ARTICLE | doi:10.20944/preprints202308.1909.v1
Subject: Computer Science And Mathematics, Computer Vision And Graphics Keywords: mixed reality; object detection; OpenCV; YOLOv8; computer vision; quality inspection; smart manufacturing
Online: 29 August 2023 (08:43:57 CEST)
Quality control is a critical component in industrial manufacturing, directly influencing efficiency, product reliability, and ultimately, customer satisfaction. In the dynamic environment of industrial manufacturing, traditional methods of inspection may not adequately meet the evolving complexity, necessitating innovative approaches to bolster precision and productivity. In this study, we explore the application of mixed reality (MR) technology for real-time quality control in the assembly process. Our methodology involved the integration of smart glasses with a server-based image recognition system, designed to conduct real-time component analysis. The innovative aspect of our study lies in the harmonization of MR and computer vision algorithms, providing immediate visual feedback to inspectors and thereby improving the speed and accuracy of defect detection. YOLOv8 have been adopted in this study for detection object model.
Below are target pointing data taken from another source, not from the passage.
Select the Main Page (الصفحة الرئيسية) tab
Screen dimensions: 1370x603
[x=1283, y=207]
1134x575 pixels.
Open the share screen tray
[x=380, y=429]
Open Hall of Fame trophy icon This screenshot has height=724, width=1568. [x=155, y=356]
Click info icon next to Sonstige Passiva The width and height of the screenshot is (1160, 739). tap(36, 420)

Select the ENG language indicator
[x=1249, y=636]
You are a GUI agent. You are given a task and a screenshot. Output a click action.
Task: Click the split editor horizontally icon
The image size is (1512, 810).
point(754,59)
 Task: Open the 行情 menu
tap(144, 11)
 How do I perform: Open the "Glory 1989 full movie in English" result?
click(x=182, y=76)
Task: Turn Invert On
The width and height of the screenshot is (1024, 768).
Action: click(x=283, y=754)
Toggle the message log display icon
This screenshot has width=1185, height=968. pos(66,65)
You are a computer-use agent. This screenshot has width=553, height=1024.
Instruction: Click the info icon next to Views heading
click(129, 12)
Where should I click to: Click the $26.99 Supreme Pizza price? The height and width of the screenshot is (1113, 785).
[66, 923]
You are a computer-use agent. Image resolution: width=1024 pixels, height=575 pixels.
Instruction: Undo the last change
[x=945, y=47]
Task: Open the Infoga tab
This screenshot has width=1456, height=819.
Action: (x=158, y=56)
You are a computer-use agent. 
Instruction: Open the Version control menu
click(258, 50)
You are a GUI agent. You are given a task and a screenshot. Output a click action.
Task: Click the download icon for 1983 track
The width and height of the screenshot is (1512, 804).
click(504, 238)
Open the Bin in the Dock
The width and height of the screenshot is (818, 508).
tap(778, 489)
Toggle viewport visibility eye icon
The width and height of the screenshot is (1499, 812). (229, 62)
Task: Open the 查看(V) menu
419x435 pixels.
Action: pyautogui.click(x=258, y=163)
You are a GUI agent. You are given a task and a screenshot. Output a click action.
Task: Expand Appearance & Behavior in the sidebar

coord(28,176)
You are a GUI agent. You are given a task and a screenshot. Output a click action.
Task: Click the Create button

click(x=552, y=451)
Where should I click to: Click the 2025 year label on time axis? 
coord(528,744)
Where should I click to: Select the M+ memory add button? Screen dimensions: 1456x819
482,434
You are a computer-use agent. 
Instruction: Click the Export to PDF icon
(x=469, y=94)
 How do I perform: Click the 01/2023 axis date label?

The project implementation occurred in a controlled environment to enable a comprehensive evaluation of the system functionality, the identification of possible problems and improvements in the system performance. The results indicated the viability of mixed reality as a powerful tool for enhancing traditional inspection processes. The fusion of MR and computer vision offers possibilities for future advancements in industrial quality control, paving the way for more efficient and reliable manufacturing ecosystems.